The highest quality capital of the Group, the CET1 ratio (ratio between ordinary Tier 1 capital and risk-weighted assets) stood at 12.05% at the end of 2021, 24 basis points below the ratio of the previous year. This was due to the high level of loans and receivables in the year, impacts due to regulatory changes in the definition of default, the estimation of the risk parameters of the loan book, the return to its usual policy of distributing cash dividends and the spin-off of LDA.
This level is well above the minimum ordinary capital requirement (CET1) established by the ECB for Bankinter Group in 2021 and which stood at 7.675% (the same as in 2020). The total capital ratio stood at 15.39%, also well above the total capital requirement established by the ECB for 2021 of 11.70%.
Variations in the CET1 ratio
The good results for the year, together with the impact of the spin-off of LDA, led to 67 basis points being retained in capital after the distribution of dividends.
The demand for credit throughout the year experienced strong growth both in terms of corporate exposure and in private mortgages. The introduction of support for SMEs and infrastructures brought about a flow of credit with decreased capital consumption. Other businesses also experienced growth in the year, with an increase in capital consumption due to market risk and operational risk. Changes in the business decreased the CET1 capital by 62 basis points.
The unrealised capital gains of the ALCO portfolio were gradually reduced by the evolution of the market and, although still positive, they caused a reduction of 12 basis points in the CET1.
Other effects impacted capital by 2 basis points.

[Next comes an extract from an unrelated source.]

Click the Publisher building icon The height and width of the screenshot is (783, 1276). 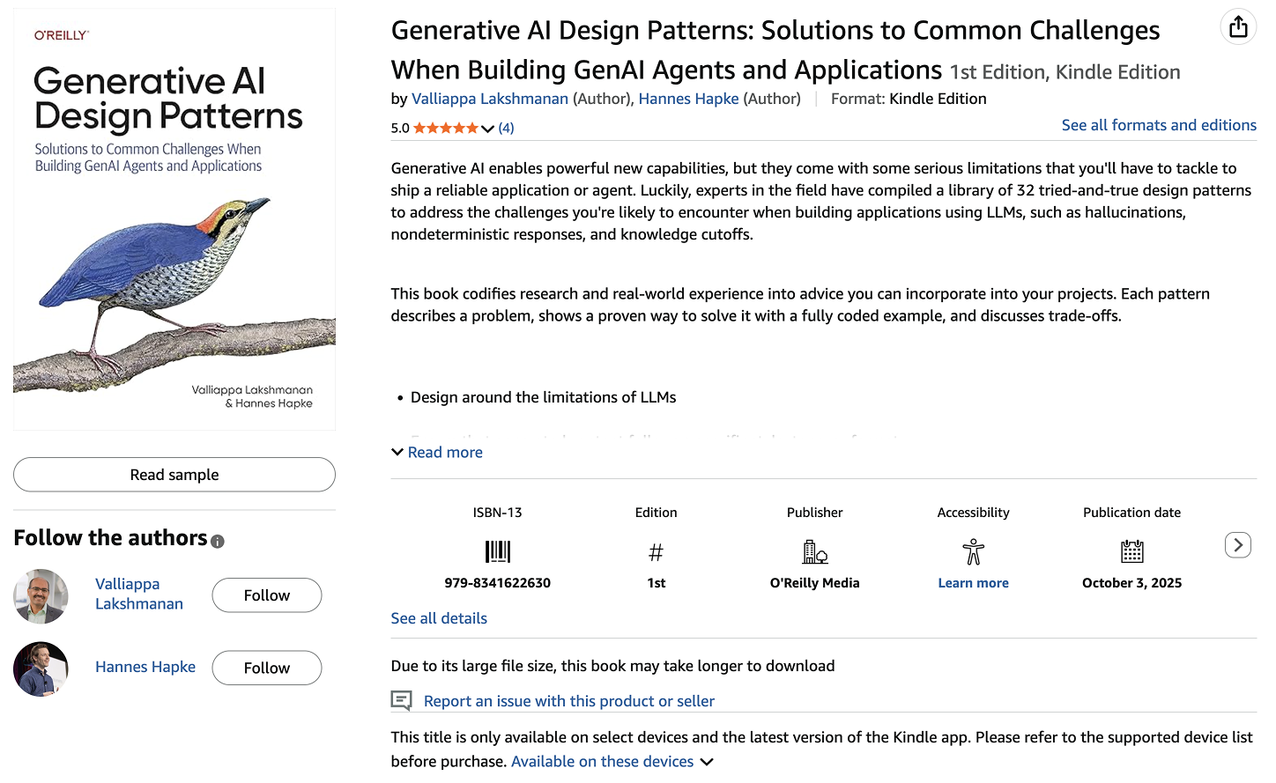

In light of the improvement in market conditions in 2021, Bankinter issued 750 million euros of subordinated debt eligible as Tier 2 in mid-June 2021 to strengthen its capital base. The issue allowed the bank to supplement the capital levels that can be covered by this type of instrument and release higher quality capital (CET1) to improve its buffer, which is above regulatory requirements. In addition, this issue will make it possible to replace the Tier 2 subordinated debt of 500 million euros that was issued in 2017 and that has an early repayment clause from April 2022.
In December 2020, the bank received the communication of the Minimum Requirement for Eligible Liabilities (MREL) set by the Single Resolution Board for 2021. According to said communication, Bankinter would have to reach from 1 January 2022 (binding intermediate requirement) a buffer of instruments with a loss-absorbing capacity of 16.18% of the Group's consolidated risk-weighted assets and 5.28% of the exposure to the leverage ratio. Thanks to the generation of organic capital, balance sheet management and the issuance of 750 million euros of subordinated debt, the level of eligible instruments (e.g. MREL) stood at 21.69% as of 31 December last year (19.19% not including the capital required to cover the combined buffer requirement, which represents 2.5% of risk-weighted assets) and 8.13% of the exposure to the leverage ratio.
For the 2022 financial year, the bank still seeks to generate organic capital growth so that it can operate with comfortable ratios higher than those established by the supervisor and to maintain its normal dividend policy, with 50% cash distribution of earnings. During 2022, despite uncertainties, the economic recovery of the geographies in which Bankinter Group operates is expected to continue. The bank's aim is to provide credit to the real economy so as to contribute to this recovery, with a return-risk trade-off that allows it to preserve its solvency, its profitability and its risk profile.